- DVD cover
- Directed by: Shahuraj Shindhe
- Written by: Rajeev Koul Praful Parekh
- Screenplay by: Shahuraj Shinde
- Based on: Ishq (1997) by Indra Kumar
- Produced by: Anaji Nagaraj
- Starring: Darshan; Aditya; Sindhu Tolani; Lakshmi Rai;
- Cinematography: Anaji Nagaraj
- Edited by: T. Shashikumar
- Music by: V. Harikrishna
- Production company: Namana Films
- Release date: 20 July 2007;
- Country: India
- Language: Kannada

= Snehana Preethina =

Snehana Preethina is a 2007 Indian Kannada-language film directed by Shahuraj Shindhe and is a remake of the 1997 Hindi film, Ishq. It stars Darshan, Aditya, Sindhu Tolani, and Lakshmi Rai.

==Plot==
Surya (Darshan) and Adi (Aditya) are two close friends. Surya is a poor youngster who falls in love with Lakshmi (Lakshmi Rai), the daughter of a rich man, Rajeev Kumar (Rajeev). Meanwhile, Adi, the son of a rich man, Raghunath Rao (Rangayana Raghu), falls in love with a poor girl, Sindhu (Sindhu Tolani). This is not acceptable to the rich fathers, Rajeev Kumar and Raghunath Rao. They devise a plot to separate the lovers and want Adi to marry Lakshmi. Ignorant of the crooked plans of their parents, Adi and Lakshmi finally agree to marry each other. The incidents surrounding the weddings and the close friendship between Surya and Adi form the remaining plot.

==Production ==
Two songs were shot in Switzerland. The song "Sakku Sakku" featuring Jennifer Kotwal was shot in Bangkok.

==Soundtrack==

V. Harikrishna composed music for the soundtracks, and the lyrics were written by V. Nagendra Prasad.
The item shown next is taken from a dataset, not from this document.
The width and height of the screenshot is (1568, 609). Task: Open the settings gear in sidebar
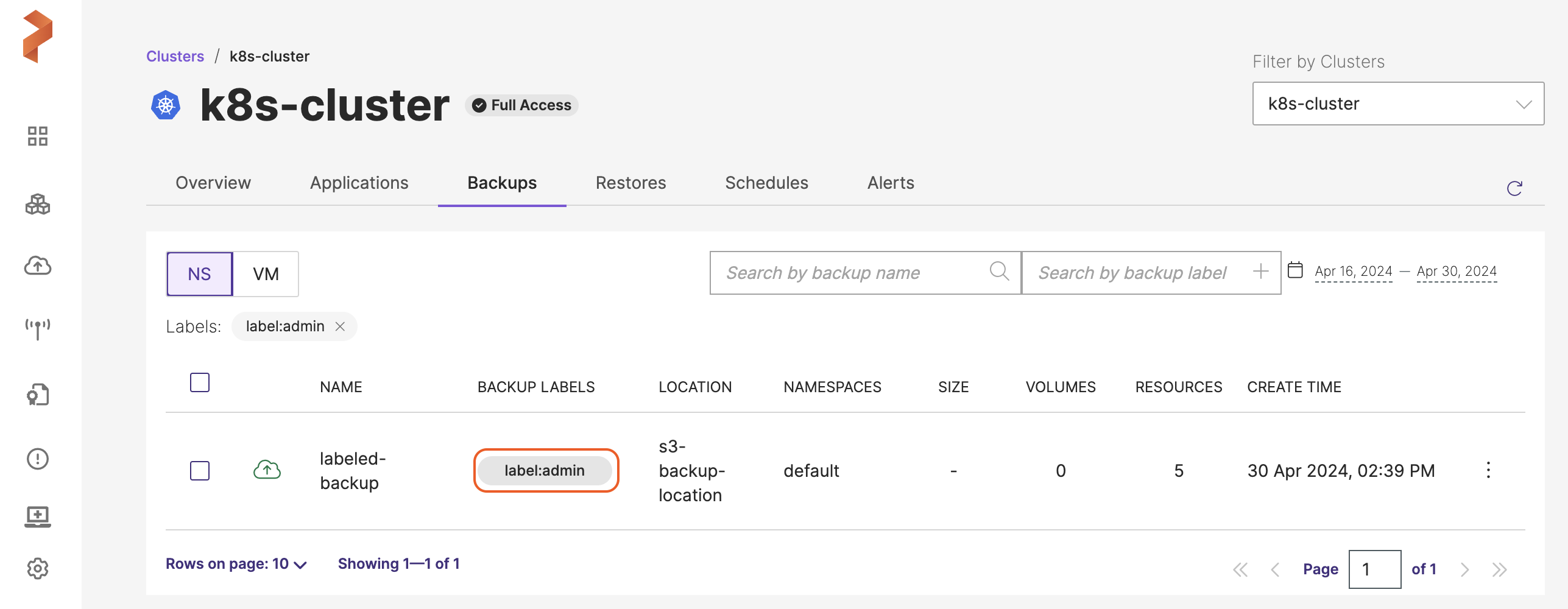pyautogui.click(x=37, y=568)
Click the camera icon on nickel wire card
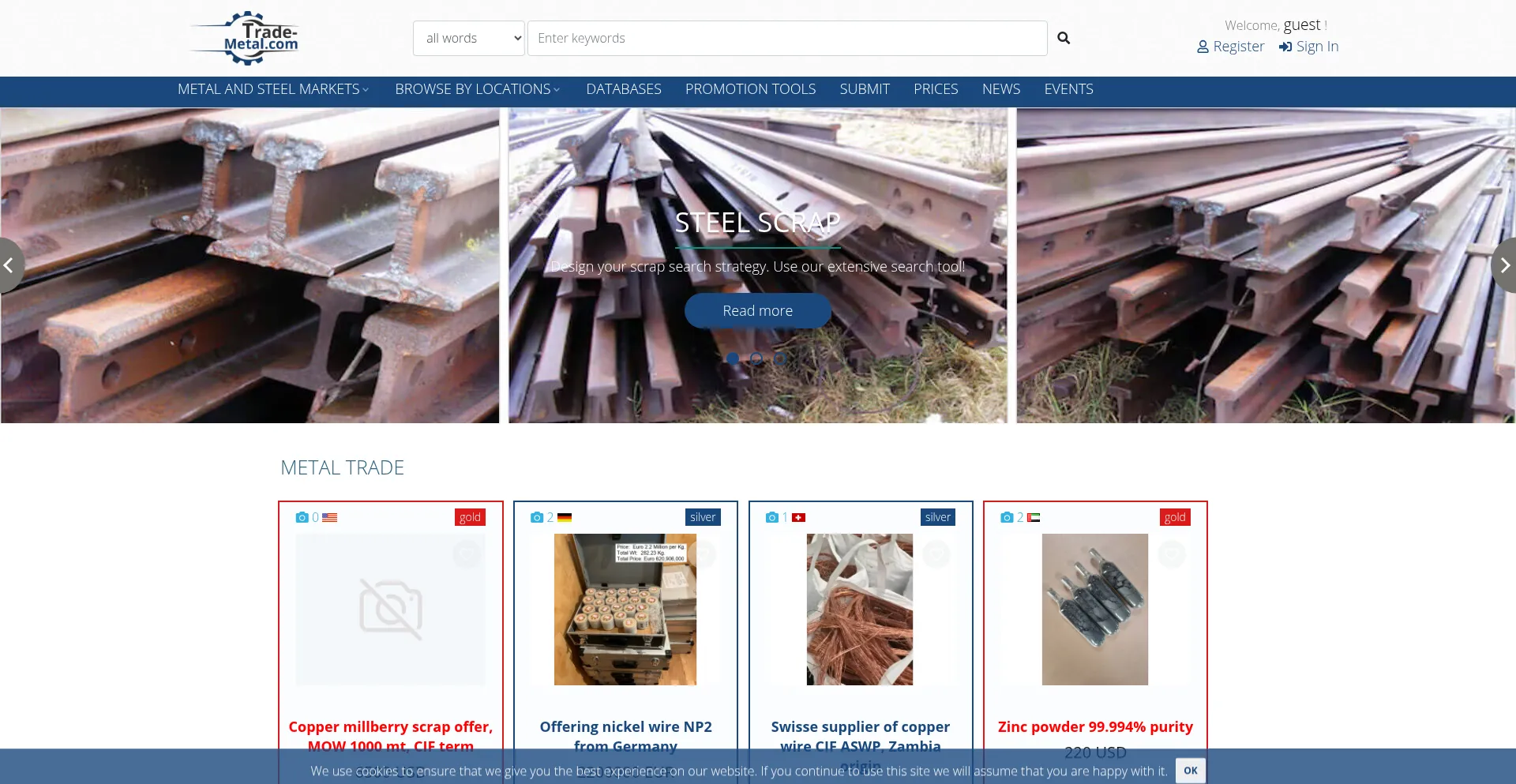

The album consists of six soundtracks.

Track listing
| No. | Title | Singer(s) | Length |
|---|---|---|---|
| 1. | "Dhava Dhava" | Kunal Ganjawala, Anuradha Sriram | 4:52 |
| 2. | "Jagave Barali" | S. P. Balasubrahmanyam, Srinivas, K. S. Chithra, Charan, Janani | 4:38 |
| 3. | "Nanna Chanchale" | S. P. Balasubrahmanyam, Shreya Ghoshal | 4:50 |
| 4. | "Osi Osi" | Karthik, Tippu, Shreya Ghoshal, Anuradha Sriram | 4:36 |
| 5. | "Sakku Sakku" | Rajesh Krishnan, Hemanth, Chaitra H. G. | 4:38 |
| 6. | "Yaaru Ee Bhoomige" | K. S. Chithra | 4:45 |
| Total length: |  |  | 28:19 |

==Reception==
R. G. Vijayasarathy rated the film two-and-a-half out of five stars and wrote that "Snehaanaa Preethinaa is made enjoyable only by Darshan's comical transformation followed by Aadithya's adequate support. ". A critic from sify praised the performances of the cast, the music and the cinematography of foreign locales and concluded that the film was "average".